Der Hauptkommissar presste die Kiefer aufeinander, bis er ein Knacken in den Ohren spürte.
«Gut», presste er hervor. «Dann lassen Sie mich …»
«Sekunde!», bat der Traumfänger. «Lassen Sie mich Ihnen das verdeutlichen!»
Wie zufällig lehnte er sich zurück und drückte einen Knopf auf seiner Arbeitsfläche. Albrecht konnte nicht genau erkennen, um was für ein Gerät es sich handelte, doch im nächsten Moment erwachte neben dem Fenster eine rote Leuchte zum Leben.
Der Schwesternruf.
«Denken Sie nur nach», wandte Freiligrath sich an Albrecht. «Überlegen Sie sich sorgfältig Ihre Frage. Wir haben alle Zeit der Welt.»
Der Hauptkommissar holte Luft. Jeder Atemzug kostete Mühe, seitdem er dieses Zimmer betreten hatte.
Sie hatten
nicht
alle Zeit der Welt. Sie hatten nicht eine Minute zu verlieren, und dieser Mann wusste das.
Die Frage war: Was wusste er außerdem? Konnte der Mann ihnen tatsächlich helfen?
Er hat uns seine Hilfe angeboten.
Doch muss das bedeuten, dass er tatsächlich etwas weiß?
Wenn das nicht so war, hatte Jörg Albrecht an einem entscheidenden Punkt die falschen Schlussfolgerungen gezogen.

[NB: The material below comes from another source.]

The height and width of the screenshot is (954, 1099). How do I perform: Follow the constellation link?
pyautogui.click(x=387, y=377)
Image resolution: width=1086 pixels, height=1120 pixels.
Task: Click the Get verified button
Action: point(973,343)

In diesem Fall wusste Freiligrath weniger als die Ermittler selbst – und würde die Gelegenheit nutzen, seinerseits an Informationen zu kommen.
Ich muss diese Möglichkeit im Auge behalten, dachte der Hauptkommissar. Aber sie darf nicht mein Vorgehen bestimmen.
Mit sorgfältig manikürten Fingern strich sich der Traumfänger eine unsichtbare Haarsträhne aus der Stirn.
Ein ernsthaft geistesgestörter Wahnsinniger, der die Albträume von Menschen Wahrheit werden ließ?
Keine Spur von ihm bisher. Einen Moment lang war in Albrecht eine Erinnerung an seinen alten Gemeinschaftskundelehrer aufgeblitzt.
Er hält uns hin, dachte der Hauptkommissar. Da kommt noch was.
Im selben Moment sah Freiligrath an seinen Gästen vorbei zur Tür.
«Ah, Schwester Dagmar!» Die Andeutung eines Lächelns.
Eine junge Frau, Mitte zwanzig, höchstens, ein Kittel in altrosa. Sie war ein Stück in den Raum gekommen. Der Psychologe wandte sich zu ihr um und stieß versehentlich gegen den Bücherstapel auf seinem Schreibtisch …
Nichts, was er tut, geschieht
versehentlich
.
Reflexartig fing das Mädchen den obersten der Bände auf. Die Seiten blätterten auf …
Albrecht konnte nicht erkennen, was genau passierte.
Ein erstickter Schrei, das Buch fiel zu Boden.
Das Mädchen wich zurück, taumelte.
Albrecht spannte sich, bereit aufzuspringen.